Data, in this case, refers to text, images, video, and traditional voice calls sent during emergency situations. The company hopes to shore them up against cyberthreats.

“While NG9-1-1 technologies will enhance the current capabilities of today’s 911 systems by enabling multimedia sharing and connectivity, we must ensure these critical emergency response networks remain resilient and reliably operational,” Kathryn Coulter Mitchell, DHS Senior Official Performing the Duties of the Under Secretary for Science and Technology, said.

This is actually the second phase of the award process. SecureLogix was chosen following a successful demonstration of feasibility in its phase one showing, along with its proposal for expanding the foundations of voice/call threats and security for NG9-1-1 multimedia content technology solutions in phase two.
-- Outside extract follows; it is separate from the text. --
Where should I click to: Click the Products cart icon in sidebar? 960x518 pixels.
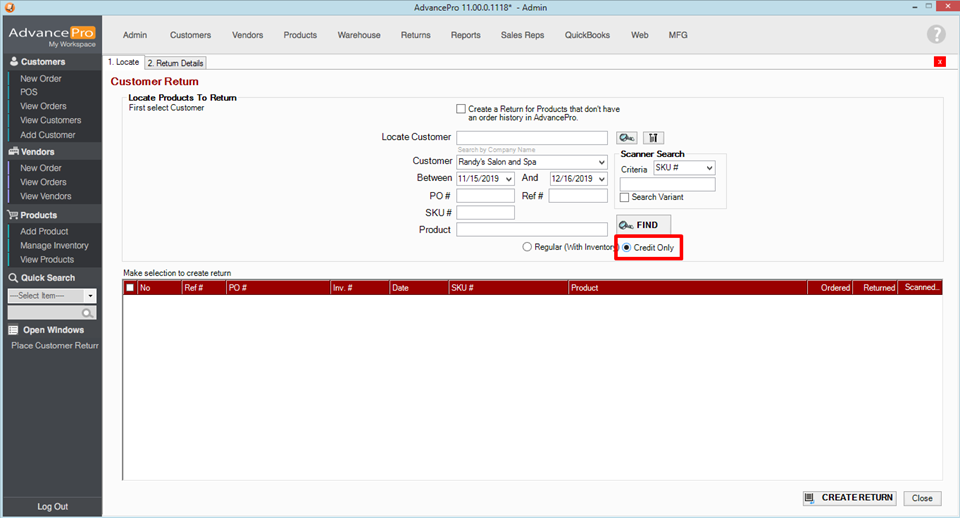pos(13,215)
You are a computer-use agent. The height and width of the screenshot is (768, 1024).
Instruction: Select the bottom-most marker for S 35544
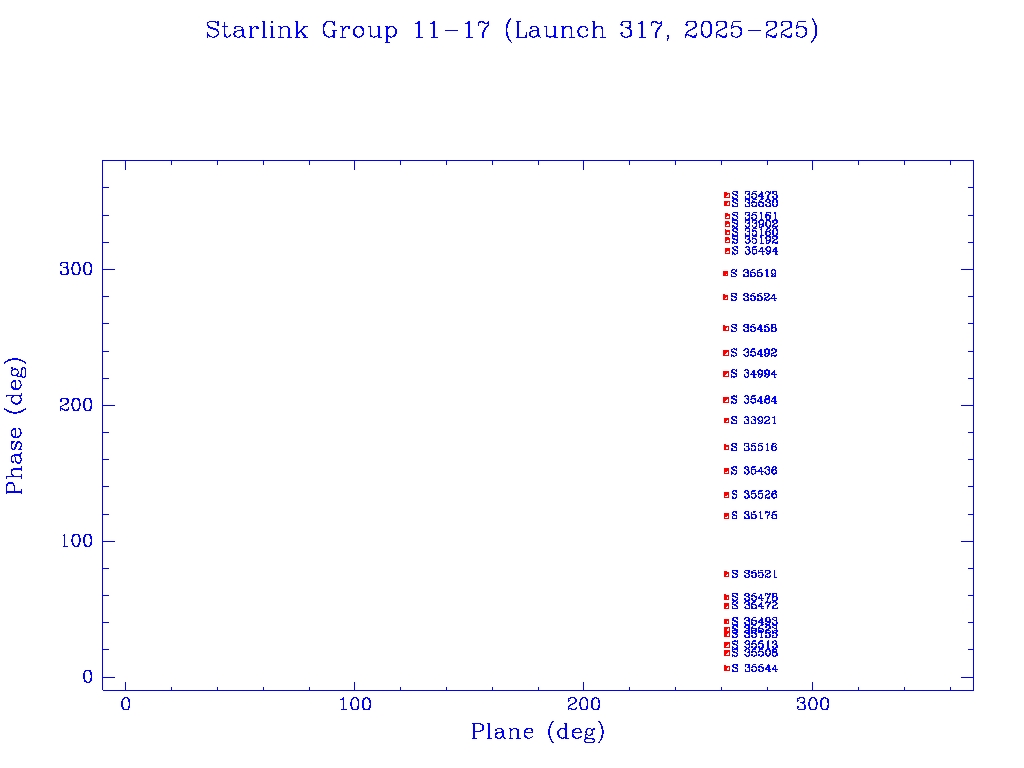tap(726, 668)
Cyberattacks have been increasing over recent years, including against public safety operations. The efforts from SecureLogix will support the Emergency Communications Cybersecurity Center (EC3) concept, which centralizes security processing functions at the national level, as well as regional and state efforts.

“The DHS SBIR Program is an excellent opportunity for small businesses to develop cutting-edge technology for homeland security end-users and grow their business capabilities,” Dusty Lang, DHS director of Small Business Innovation Research, said. “I am looking forward to seeing how the partnership with SecureLogix can help support DHS Component needs.”

As part of the 24-month phase two contract, SecureLogix will conduct a more in-depth threat assessment and work to advance the foundations of technology designed to address the most pressing threats. In the end, if it has developed a prototype to demonstrate its efforts, it could gain phase three funding as well, though it would have to do so through private and/or non-SBIR government sources.